BEGIN Dataset

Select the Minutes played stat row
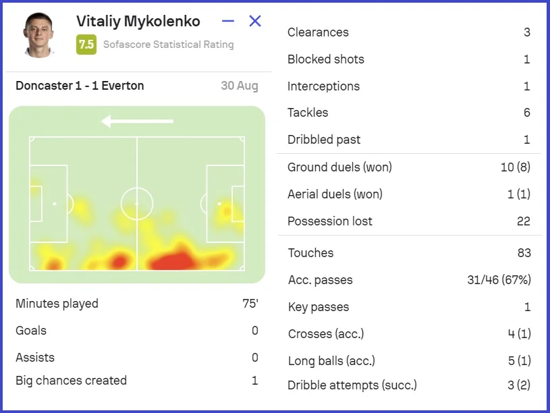 tap(137, 304)
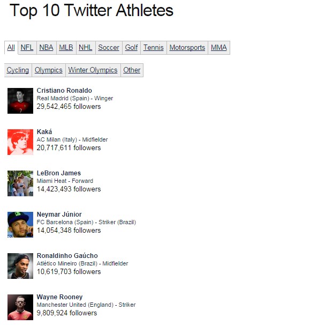Select the NBA tab

point(47,48)
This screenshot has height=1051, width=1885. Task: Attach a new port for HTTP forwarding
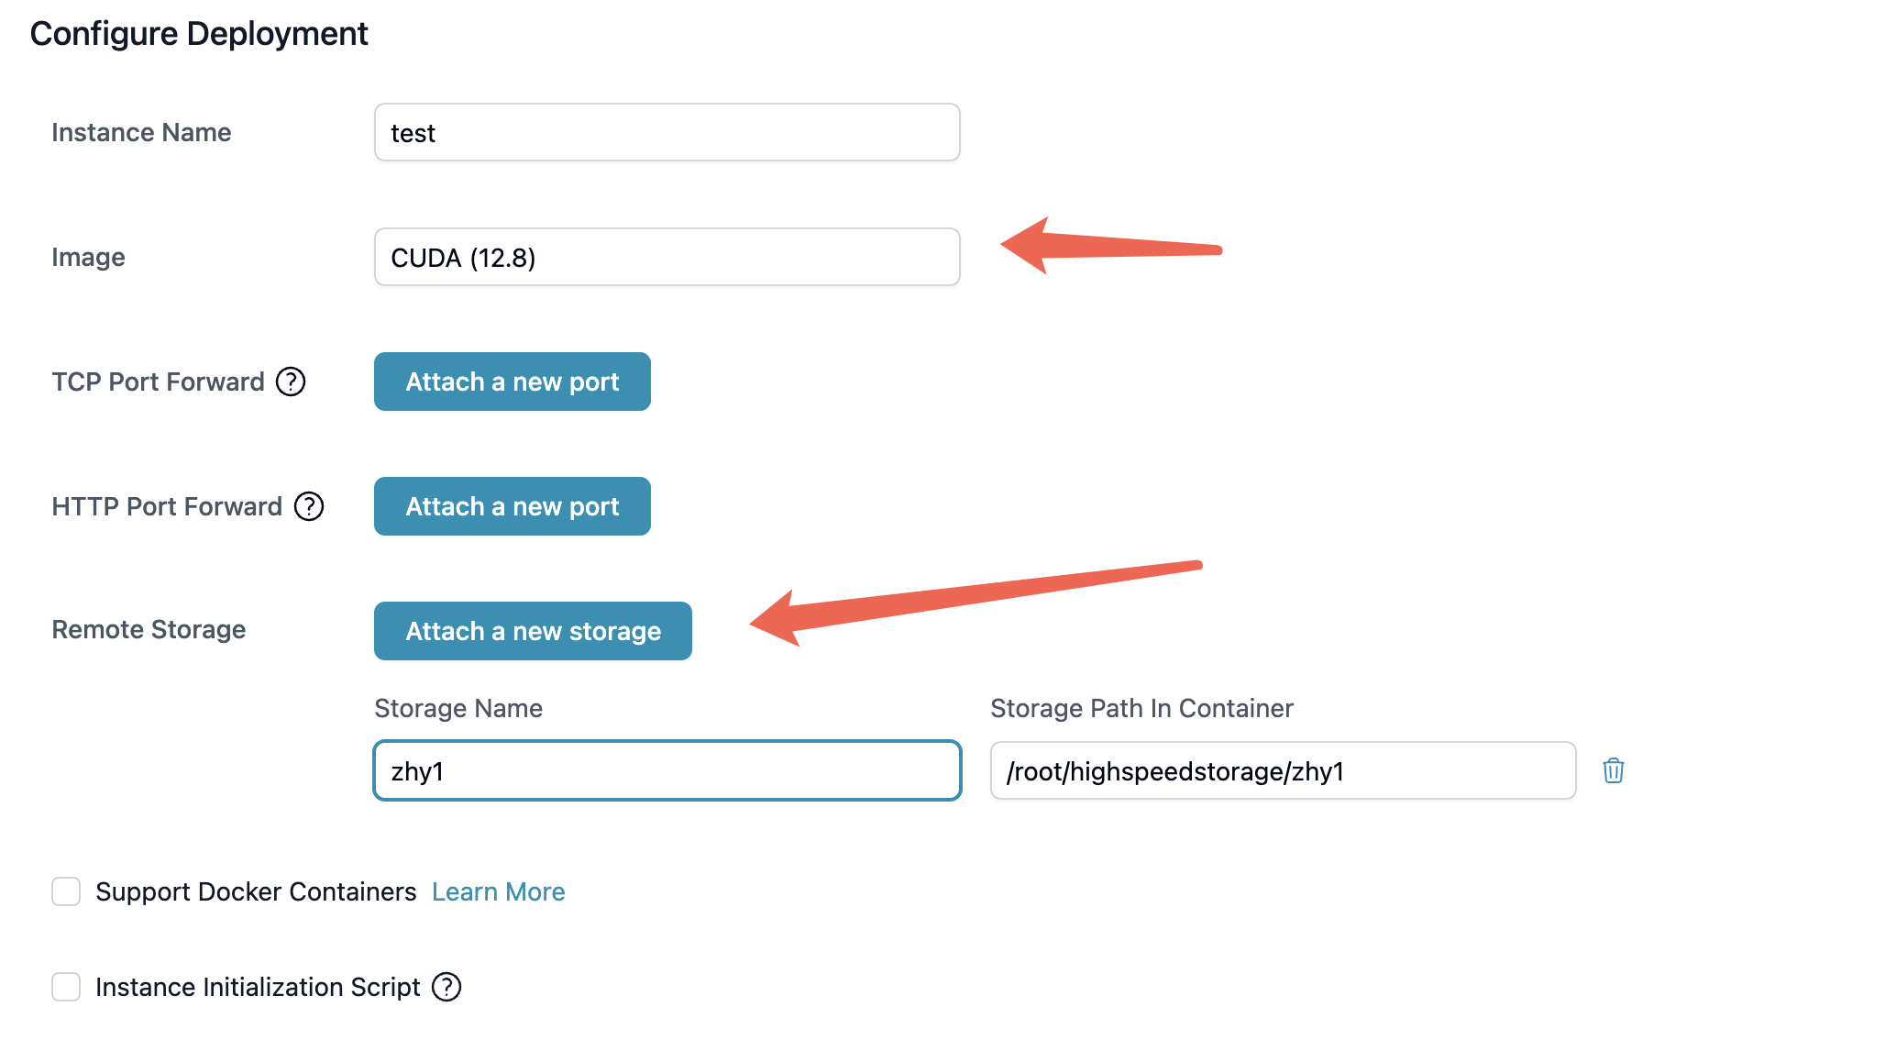pyautogui.click(x=512, y=506)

END Dataset

--- How to complete this task ---
Each line of the listing must be restated word for word, and the pictures left out.

--- Solution to this exercise ---
Select the Minutes played stat row
 tap(137, 304)
Select the NBA tab

point(47,48)
This screenshot has height=1051, width=1885. Task: Attach a new port for HTTP forwarding
pyautogui.click(x=512, y=506)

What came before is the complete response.